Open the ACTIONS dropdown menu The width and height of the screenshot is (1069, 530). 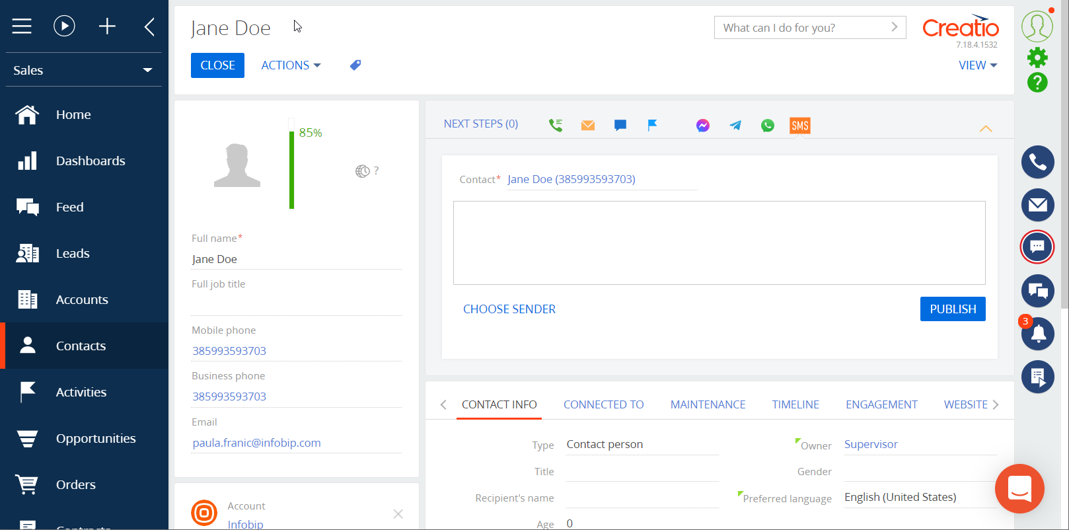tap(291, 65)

==

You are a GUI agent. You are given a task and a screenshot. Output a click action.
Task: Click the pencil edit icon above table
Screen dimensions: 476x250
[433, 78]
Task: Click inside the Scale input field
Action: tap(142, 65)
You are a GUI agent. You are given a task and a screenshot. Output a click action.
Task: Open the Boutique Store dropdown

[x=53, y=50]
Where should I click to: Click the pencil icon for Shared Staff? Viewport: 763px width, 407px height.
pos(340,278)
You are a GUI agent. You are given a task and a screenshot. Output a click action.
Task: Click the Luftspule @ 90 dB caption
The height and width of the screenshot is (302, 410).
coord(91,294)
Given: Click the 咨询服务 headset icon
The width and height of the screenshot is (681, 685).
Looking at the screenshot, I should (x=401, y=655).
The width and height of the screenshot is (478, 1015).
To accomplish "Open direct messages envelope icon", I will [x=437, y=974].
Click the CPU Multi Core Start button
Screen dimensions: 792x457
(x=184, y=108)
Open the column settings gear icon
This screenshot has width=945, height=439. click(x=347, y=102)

■ Stated goal
Copy word for word the records starting at the line that contains "Click the CPU Multi Core Start button" and ending at the line that contains "This screenshot has".

■ Response below
Click the CPU Multi Core Start button
Screen dimensions: 792x457
(x=184, y=108)
Open the column settings gear icon
This screenshot has width=945, height=439. click(x=347, y=102)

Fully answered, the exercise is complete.